The intriguing concept at the center of "Pay It Forward" came about from author Catherine Ryan Hyde's own experience when her car caught fire at the side of a Los Angeles road. Two men came forward to put out the fire, but before Hyde could thank them, her two saviors disappeared. Later on, Hyde returned the favor by helping another woman stranded at the side of the road, and instead of accepting thanks, she asked the stranger to 'pay it forward' to the next person in need of help. For twenty years, Hyde often wondered what the world would be like if such an altruistic concept actually became popular, and the result was a novel. Since its publication late last year, the concept has gained momentum outside of the pages of Hyde's novel, as a number of grassroots movements have sprouted up around the world, such as the Pay It Forward Foundation, based in Los Angeles. It's not surprising that such an idea could capture the imagination of the public-in a world of downsizing, have-and-have-nots, and unrestrained greed, 'paying it forward' forces one to see the positive potential in others, reinforces the responsibility of the individual in the community at large, and provides a foundation for a more optimistic outlook on the future.
"Pay It Forward" the film inspires the imagination in a similar way, and marks a dramatic change of pace for director Mimi Leder, whose two previous efforts were strictly genre offerings ("The Peacemaker" and "Deep Impact"). With her latest film, Leder tackles a much more character-driven script (penned by Leslie Dixon, who wrote the re-make of "The Thomas Crown Affair"), and more-or-less succeeds in boiling down Hyde's novel into a snappily-paced two-hour film without losing sight of what made the novel so intriguing.
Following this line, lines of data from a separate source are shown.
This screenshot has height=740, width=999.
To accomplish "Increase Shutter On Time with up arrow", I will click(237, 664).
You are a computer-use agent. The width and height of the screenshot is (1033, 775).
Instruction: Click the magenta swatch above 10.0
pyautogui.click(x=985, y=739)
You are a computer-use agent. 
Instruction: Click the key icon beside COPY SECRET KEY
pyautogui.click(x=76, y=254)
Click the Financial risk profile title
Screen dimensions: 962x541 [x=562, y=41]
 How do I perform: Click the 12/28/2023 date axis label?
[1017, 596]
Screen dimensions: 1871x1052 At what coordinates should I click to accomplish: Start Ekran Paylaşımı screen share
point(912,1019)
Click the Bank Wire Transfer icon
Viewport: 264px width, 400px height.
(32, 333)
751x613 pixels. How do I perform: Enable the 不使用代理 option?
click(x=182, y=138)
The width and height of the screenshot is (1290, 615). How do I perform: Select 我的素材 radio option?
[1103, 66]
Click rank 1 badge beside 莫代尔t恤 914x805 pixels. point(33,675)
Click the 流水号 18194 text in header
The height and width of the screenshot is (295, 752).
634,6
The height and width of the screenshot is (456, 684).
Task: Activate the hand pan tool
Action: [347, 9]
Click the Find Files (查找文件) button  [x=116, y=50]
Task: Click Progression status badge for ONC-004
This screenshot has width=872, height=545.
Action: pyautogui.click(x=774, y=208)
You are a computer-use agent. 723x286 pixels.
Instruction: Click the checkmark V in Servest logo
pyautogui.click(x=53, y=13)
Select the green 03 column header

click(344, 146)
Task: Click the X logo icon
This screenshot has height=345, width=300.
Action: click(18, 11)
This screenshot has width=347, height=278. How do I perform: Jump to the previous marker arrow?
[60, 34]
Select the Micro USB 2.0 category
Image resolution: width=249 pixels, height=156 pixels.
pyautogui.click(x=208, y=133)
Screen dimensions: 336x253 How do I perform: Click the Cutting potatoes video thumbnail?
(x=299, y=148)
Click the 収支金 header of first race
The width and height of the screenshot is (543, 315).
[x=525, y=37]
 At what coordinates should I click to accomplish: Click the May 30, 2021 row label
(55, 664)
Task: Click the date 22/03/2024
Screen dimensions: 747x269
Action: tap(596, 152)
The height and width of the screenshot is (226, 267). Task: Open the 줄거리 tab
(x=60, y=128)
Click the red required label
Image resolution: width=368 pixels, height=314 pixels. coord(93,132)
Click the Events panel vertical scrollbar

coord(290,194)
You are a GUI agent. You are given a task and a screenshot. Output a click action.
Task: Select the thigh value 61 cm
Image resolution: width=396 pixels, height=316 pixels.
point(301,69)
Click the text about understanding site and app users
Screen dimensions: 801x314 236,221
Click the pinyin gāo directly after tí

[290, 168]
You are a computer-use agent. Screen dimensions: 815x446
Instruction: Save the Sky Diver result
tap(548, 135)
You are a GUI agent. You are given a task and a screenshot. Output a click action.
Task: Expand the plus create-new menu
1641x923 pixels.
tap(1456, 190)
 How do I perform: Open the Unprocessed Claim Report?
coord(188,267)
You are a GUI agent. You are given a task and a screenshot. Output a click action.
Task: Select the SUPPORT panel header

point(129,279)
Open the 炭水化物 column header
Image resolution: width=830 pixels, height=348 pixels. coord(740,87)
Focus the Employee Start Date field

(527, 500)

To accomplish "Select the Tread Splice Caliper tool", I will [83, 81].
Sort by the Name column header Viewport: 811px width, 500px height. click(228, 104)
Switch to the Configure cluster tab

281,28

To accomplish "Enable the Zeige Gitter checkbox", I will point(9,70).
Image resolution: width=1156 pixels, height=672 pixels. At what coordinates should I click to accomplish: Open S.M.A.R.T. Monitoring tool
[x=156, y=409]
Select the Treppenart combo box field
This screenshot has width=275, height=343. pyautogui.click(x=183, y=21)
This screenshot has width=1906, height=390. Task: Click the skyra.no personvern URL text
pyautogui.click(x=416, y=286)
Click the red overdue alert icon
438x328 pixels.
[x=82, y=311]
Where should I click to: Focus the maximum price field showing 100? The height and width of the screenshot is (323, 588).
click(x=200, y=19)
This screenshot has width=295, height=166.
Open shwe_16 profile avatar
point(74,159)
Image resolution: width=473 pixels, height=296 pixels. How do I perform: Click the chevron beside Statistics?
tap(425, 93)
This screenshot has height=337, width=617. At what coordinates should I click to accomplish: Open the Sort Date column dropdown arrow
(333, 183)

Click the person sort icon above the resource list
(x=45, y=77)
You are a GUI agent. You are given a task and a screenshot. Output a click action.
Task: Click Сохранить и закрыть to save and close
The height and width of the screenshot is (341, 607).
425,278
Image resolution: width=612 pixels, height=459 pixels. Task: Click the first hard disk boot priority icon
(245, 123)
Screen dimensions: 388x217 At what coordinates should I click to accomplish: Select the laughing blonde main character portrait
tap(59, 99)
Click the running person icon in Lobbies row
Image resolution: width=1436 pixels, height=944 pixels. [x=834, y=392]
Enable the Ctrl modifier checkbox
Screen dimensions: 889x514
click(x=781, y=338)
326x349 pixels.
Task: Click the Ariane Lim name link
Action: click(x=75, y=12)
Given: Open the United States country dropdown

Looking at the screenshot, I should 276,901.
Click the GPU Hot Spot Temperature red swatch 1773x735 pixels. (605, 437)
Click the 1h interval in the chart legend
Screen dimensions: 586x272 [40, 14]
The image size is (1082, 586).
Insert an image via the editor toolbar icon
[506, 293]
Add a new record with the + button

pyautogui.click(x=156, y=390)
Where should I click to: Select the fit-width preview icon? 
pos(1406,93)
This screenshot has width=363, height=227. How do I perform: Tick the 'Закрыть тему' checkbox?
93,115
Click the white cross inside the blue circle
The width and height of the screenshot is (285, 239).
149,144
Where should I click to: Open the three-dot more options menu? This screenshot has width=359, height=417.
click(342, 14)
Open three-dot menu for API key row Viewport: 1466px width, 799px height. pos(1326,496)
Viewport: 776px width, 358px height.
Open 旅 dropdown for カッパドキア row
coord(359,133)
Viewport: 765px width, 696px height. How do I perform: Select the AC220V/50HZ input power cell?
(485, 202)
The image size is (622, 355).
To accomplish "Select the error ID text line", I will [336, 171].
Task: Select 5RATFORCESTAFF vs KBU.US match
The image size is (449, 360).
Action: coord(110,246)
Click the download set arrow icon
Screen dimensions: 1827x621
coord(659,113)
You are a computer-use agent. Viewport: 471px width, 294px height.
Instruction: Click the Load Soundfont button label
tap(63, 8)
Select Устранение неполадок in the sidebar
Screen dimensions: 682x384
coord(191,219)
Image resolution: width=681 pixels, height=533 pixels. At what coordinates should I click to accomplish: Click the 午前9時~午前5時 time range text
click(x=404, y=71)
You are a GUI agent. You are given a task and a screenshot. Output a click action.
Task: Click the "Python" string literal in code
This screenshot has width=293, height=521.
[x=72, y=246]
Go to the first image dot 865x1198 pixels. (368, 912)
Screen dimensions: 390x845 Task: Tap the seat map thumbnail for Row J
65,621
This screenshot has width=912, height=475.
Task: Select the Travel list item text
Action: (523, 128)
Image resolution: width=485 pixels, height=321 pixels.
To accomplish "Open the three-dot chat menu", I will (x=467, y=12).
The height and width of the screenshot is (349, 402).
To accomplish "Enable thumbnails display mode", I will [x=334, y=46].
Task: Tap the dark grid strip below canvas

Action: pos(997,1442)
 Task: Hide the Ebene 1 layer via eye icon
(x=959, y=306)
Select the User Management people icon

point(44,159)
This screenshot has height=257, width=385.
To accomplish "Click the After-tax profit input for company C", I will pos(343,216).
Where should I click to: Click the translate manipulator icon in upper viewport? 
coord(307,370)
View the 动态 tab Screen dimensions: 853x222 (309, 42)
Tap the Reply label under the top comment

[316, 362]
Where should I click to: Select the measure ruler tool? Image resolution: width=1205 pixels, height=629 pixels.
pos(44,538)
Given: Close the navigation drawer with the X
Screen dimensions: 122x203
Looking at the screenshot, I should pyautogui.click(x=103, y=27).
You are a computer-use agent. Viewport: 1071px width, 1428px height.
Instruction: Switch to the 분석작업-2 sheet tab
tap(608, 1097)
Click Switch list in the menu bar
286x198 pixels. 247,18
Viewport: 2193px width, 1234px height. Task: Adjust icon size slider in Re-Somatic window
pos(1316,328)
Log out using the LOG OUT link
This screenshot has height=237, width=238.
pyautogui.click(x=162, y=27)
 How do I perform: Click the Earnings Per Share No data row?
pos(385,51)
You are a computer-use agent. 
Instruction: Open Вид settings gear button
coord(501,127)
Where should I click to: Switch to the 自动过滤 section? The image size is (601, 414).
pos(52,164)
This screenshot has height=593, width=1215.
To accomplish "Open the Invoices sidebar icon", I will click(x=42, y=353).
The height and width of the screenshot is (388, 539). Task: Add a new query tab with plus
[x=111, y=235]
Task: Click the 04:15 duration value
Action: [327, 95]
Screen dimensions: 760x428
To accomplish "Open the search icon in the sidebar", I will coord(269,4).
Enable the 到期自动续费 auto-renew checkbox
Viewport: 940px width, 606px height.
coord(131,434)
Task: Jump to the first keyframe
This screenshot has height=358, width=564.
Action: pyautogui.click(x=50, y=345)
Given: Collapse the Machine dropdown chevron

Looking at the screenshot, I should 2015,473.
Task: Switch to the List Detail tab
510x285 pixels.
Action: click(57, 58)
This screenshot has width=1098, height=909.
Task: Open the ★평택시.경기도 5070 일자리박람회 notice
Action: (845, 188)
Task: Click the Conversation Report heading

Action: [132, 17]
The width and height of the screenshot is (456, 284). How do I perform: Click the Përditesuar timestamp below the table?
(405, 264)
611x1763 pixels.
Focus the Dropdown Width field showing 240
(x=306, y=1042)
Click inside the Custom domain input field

And though a number of the plot elements are somewhat clichéd, including a blatantly emotionally-manipulative and unnecessary ending, none of what happens appears to ring false, which is due in part to strong and credible characterizations, which are in turn, backed up by Oscar-worthy performances.
Unlike "Gone in Sixty Seconds", which took three Academy Award-winning actors and squandered them on a mediocre script, "Pay It Forward" is a vehicle that is ideally-suited for each of its three principals. Spacey, who has a knack for playing brilliant yet alienated characters, is right at home as the loquacious social studies teacher whose cold exterior eventually gives way to reveal a complex man with a wounded soul. Hunt plays a similar role to her Oscar-winning performance in "As Good as it Gets", a single mother coping with a raw deal in life. Despite what could have easily been a re-tread, Hunt brings a certain earnest quality to the role that makes Arlene both believable and likable, even when the script fumbles by having her make some key decisions that seem completely out-of-character. Finally, in the role of Trevor, Osment once again illustrates his talent and versatility with another memorable performance. This time, instead of 'seeing dead people', the gifted actor plays a boy that is wise beyond his years, both intellectually and emotionally. As the emotional center of the story, it is difficult to think of any other child actor who could pull off what Osment is able to do--demonstrate considerable range and an uncommon chemistry with his two co-stars.
Despite some minor flaws, "Pay It Forward" is worthy of a whole-hearted recommendation. With the likes of Spacey, Hunt, and Osment headlining the cast, and an intriguing concept that is sure to inspire, "Pay It Forward" is a crowd-pleasing effort that can easily be counted among the year's best.